===== Data in this exercise

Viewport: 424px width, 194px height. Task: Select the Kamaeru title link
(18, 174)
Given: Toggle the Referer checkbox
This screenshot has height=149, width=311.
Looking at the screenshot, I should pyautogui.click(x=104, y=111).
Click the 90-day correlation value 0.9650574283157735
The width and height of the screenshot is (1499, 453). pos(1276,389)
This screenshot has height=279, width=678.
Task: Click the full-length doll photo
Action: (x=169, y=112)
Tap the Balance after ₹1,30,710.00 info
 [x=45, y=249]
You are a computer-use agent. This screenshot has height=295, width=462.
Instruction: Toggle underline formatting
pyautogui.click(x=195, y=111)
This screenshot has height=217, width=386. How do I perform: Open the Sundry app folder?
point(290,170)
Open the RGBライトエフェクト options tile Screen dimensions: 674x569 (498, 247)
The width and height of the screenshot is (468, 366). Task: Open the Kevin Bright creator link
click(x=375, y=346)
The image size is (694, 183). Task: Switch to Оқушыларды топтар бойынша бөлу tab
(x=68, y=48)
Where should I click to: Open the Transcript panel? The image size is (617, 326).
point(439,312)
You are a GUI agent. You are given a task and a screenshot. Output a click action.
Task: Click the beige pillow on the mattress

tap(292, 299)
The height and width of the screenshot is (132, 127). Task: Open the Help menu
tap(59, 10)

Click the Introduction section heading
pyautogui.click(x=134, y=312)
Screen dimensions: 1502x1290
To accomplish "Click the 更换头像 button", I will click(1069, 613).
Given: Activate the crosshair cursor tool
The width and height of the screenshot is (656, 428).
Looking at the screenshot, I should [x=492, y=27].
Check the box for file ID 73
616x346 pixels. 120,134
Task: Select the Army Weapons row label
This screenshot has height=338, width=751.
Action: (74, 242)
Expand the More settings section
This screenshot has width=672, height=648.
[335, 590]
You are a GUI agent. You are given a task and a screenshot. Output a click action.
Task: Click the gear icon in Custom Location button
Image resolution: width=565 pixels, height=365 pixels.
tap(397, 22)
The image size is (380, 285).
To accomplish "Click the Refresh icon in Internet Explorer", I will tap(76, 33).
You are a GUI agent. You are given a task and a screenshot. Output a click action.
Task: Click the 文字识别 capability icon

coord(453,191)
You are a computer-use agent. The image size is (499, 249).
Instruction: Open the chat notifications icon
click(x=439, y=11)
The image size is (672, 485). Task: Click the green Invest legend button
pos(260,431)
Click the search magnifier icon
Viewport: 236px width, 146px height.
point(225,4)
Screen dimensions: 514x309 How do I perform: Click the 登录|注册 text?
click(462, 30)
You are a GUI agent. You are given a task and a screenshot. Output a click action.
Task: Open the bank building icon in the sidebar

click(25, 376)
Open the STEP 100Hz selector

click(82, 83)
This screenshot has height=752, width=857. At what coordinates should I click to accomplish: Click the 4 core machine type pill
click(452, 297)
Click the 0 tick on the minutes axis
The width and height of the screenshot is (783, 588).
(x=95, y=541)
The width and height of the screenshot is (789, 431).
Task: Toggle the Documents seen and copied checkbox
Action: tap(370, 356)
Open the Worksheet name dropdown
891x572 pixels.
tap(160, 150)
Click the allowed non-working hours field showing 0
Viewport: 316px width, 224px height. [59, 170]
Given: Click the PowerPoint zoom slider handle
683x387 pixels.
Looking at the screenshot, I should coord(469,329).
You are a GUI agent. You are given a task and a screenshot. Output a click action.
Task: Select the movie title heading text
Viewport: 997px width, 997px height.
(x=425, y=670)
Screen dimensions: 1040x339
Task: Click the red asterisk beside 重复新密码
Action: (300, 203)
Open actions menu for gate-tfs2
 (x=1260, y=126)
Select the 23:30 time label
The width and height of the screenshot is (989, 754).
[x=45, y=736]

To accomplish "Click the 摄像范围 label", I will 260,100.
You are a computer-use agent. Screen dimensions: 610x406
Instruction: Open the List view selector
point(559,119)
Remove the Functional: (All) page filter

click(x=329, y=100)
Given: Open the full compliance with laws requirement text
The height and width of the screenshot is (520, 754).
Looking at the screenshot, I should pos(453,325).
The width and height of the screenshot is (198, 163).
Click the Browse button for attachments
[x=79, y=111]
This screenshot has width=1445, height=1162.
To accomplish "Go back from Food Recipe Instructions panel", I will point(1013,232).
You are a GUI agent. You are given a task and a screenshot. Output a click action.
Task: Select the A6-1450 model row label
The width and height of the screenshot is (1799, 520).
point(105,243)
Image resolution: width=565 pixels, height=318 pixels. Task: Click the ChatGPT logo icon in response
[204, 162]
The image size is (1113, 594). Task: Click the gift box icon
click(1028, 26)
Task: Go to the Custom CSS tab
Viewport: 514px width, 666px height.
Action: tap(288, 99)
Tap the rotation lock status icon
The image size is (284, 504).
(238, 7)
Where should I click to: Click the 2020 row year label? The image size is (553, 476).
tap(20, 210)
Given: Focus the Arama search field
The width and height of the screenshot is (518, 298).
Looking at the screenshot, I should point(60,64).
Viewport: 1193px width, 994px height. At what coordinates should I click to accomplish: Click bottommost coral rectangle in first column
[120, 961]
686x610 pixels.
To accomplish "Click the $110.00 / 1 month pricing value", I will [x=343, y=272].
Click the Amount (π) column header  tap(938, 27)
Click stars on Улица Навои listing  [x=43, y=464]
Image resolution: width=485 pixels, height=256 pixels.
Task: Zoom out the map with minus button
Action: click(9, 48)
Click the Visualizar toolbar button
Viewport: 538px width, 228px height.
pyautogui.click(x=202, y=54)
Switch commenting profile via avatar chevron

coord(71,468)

==========

- **Exercise goal**
Please find each line in the records above that holds the word "search", and copy it.

- **Answer**
Click the search magnifier icon
Given: Focus the Arama search field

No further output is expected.